» **Work required**: Your output should consist of the data, copied exactly.

» **Supplied data**:
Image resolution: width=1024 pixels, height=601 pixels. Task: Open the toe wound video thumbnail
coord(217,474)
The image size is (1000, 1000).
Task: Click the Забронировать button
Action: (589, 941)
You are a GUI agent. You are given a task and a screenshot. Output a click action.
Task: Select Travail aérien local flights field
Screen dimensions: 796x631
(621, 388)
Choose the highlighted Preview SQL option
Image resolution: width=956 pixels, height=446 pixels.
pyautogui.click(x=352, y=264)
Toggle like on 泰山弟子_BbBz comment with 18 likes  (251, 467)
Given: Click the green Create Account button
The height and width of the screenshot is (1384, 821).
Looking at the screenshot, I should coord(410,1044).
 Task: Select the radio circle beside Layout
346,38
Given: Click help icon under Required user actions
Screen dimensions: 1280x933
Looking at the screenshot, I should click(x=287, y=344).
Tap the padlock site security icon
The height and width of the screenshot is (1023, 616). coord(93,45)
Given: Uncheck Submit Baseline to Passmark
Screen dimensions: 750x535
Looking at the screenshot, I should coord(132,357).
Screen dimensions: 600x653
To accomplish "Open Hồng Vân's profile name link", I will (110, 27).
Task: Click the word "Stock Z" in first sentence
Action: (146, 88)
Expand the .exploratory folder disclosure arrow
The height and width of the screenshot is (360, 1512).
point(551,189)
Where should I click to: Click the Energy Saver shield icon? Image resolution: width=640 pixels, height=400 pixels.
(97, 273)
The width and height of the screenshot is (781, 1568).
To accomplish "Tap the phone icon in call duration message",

» **Task response**:
Image resolution: width=1024 pixels, height=601 pixels. Task: Open the toe wound video thumbnail
coord(217,474)
The image size is (1000, 1000).
Task: Click the Забронировать button
Action: (589, 941)
You are a GUI agent. You are given a task and a screenshot. Output a click action.
Task: Select Travail aérien local flights field
Screen dimensions: 796x631
(621, 388)
Choose the highlighted Preview SQL option
Image resolution: width=956 pixels, height=446 pixels.
pyautogui.click(x=352, y=264)
Toggle like on 泰山弟子_BbBz comment with 18 likes  (251, 467)
Given: Click the green Create Account button
The height and width of the screenshot is (1384, 821).
Looking at the screenshot, I should coord(410,1044).
 Task: Select the radio circle beside Layout
346,38
Given: Click help icon under Required user actions
Screen dimensions: 1280x933
Looking at the screenshot, I should click(x=287, y=344).
Tap the padlock site security icon
The height and width of the screenshot is (1023, 616). coord(93,45)
Given: Uncheck Submit Baseline to Passmark
Screen dimensions: 750x535
Looking at the screenshot, I should coord(132,357).
Screen dimensions: 600x653
To accomplish "Open Hồng Vân's profile name link", I will (110, 27).
Task: Click the word "Stock Z" in first sentence
Action: (146, 88)
Expand the .exploratory folder disclosure arrow
The height and width of the screenshot is (360, 1512).
point(551,189)
Where should I click to: Click the Energy Saver shield icon? Image resolution: width=640 pixels, height=400 pixels.
(97, 273)
The width and height of the screenshot is (781, 1568).
To accomplish "Tap the phone icon in call duration message",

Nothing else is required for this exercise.